:: What you are asked to do ::
The entries below need to be transcribed verbatim.
===== Data
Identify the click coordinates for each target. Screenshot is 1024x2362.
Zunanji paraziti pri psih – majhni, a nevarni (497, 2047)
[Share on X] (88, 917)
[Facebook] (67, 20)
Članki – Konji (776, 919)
==========
:: Answer to this task ::
Identify the click coordinates for each target. Screenshot is 1024x2362.
Zunanji paraziti pri psih – majhni, a nevarni (497, 2047)
[Share on X] (88, 917)
[Facebook] (67, 20)
Članki – Konji (776, 919)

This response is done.